The city invests in sport and sports clubs. Cherepovets' athletes regularly compete in international and internal competitions. The Severstal Cherepovets hockey club is well known in Kontinental Hockey League. The Severstal basketball team, as well as the chess team, are a part of Russian Major League.

==Notable residents==
- Vasily Vereshchagin (1842–1904), a famous battle painter, was born in Cherepovets.
- Anna Demidova (1878–1918), House of Romanovs maid, murdered with Nicholas II and his family, was born and raised in Cherepovets.
- Alexander Kutepov (1882–1930), White Army general, was born in Cherepovets.
- Igor Severyanin (1887–1941), poet, one of the main figures of the Russian Futurist movement, grew up in Cherepovets.
- Eupraxie Fedorovna Gurjanova (1902–1981), hydrobiologist, carcinologist and zoogeographer
- Valery Chkalov (1904–1938), aviator, studied at Cherepovets technical school.
- Nikolay Amosov (1913–2002), heart surgeon, was born near Cherepovets and got his education in the city.
- Joseph Brodsky (1940–1996), a Nobel Prize-winning poet and essayist, lived with his family in Cherepovets during the evacuation from Leningrad.
- Nikolai Noskov (born 1956), musician, former singer of Gorky Park, grew up and started his career in Cherepovets.
- Alexander Bashlachev (1960–1988), singer-songwriter and poet, was born and grew up in Cherepovets.
- Leonid Parfyonov (born 1960), journalist and television host, was born and grew up in Cherepovets.
- Dmitri Yushkevich (born 1970), NHL and KHL ice hockey player, was born in Cherepovets and started playing in the Metallurg Cherepovets hockey school.
- Vadim Shipachyov (born 1987 in Cherepovets), is a former NHL ice hockey player with the Vegas Golden Knights and now in the KHL with SKA St. Petersburg.
- Pavel Buchnevich (born 1995 in Cherepovets), is a former KHL and current NHL ice hockey player for the St.
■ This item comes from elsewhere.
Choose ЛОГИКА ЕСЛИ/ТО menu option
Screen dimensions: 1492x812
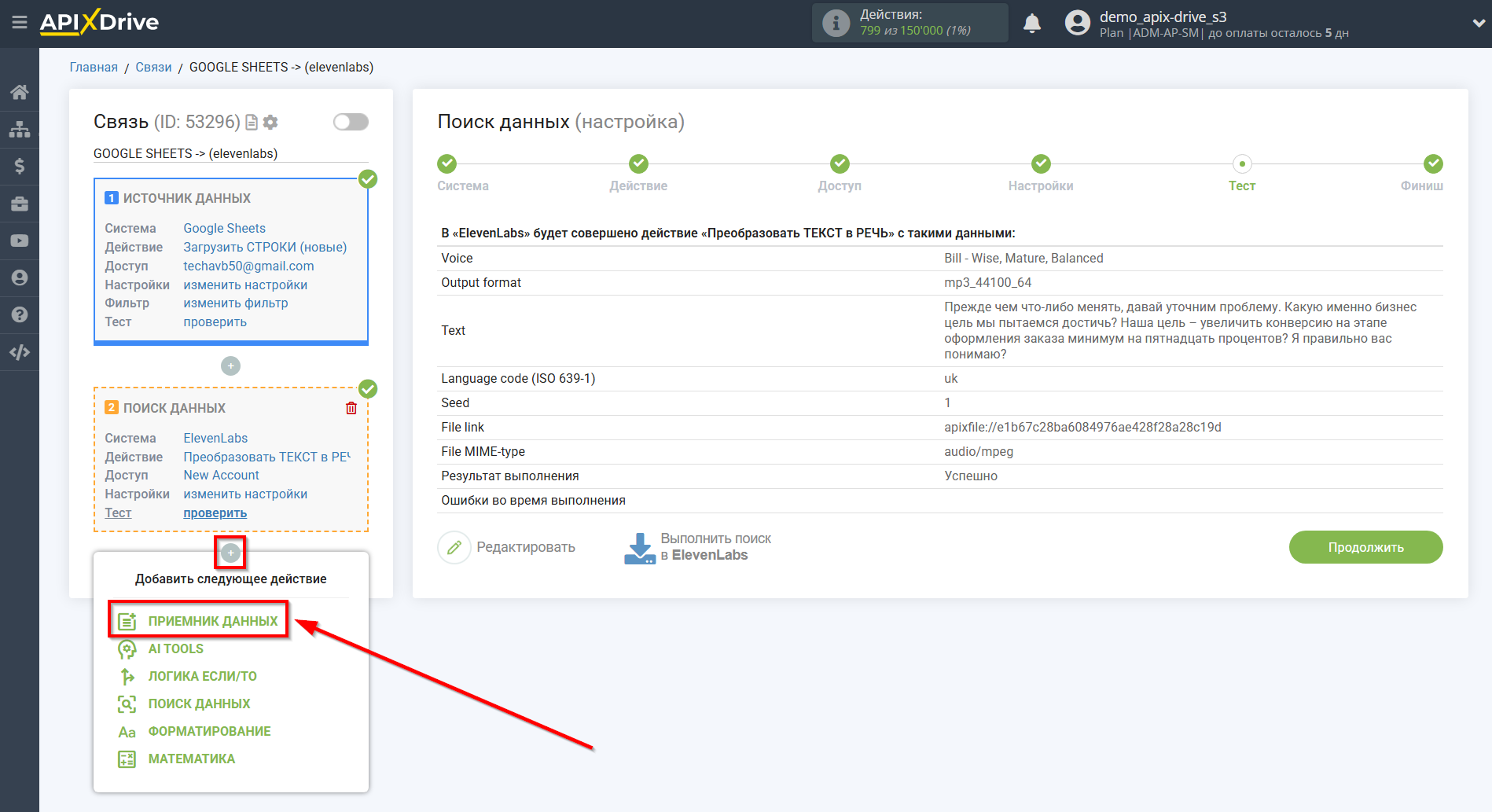(202, 676)
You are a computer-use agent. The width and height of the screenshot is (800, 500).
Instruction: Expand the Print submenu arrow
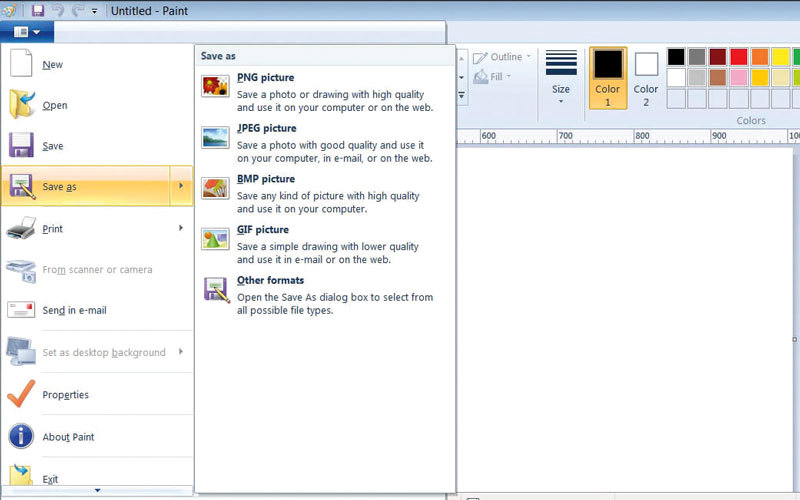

Louis Blues.

==Twin towns – sister cities==

Cherepovets is twinned with:

- ROU Aiud, Romania
- RUS Balakovo, Russia
- USA Derry, United States
- BUL Gorna Oryahovitsa, Bulgaria
- CHN Liaoyuan, China
- BLR Maladzyechna, Belarus

In 2022, USA Montclair ended its relationship with the city, in protest against the invasion of Ukraine by Russia.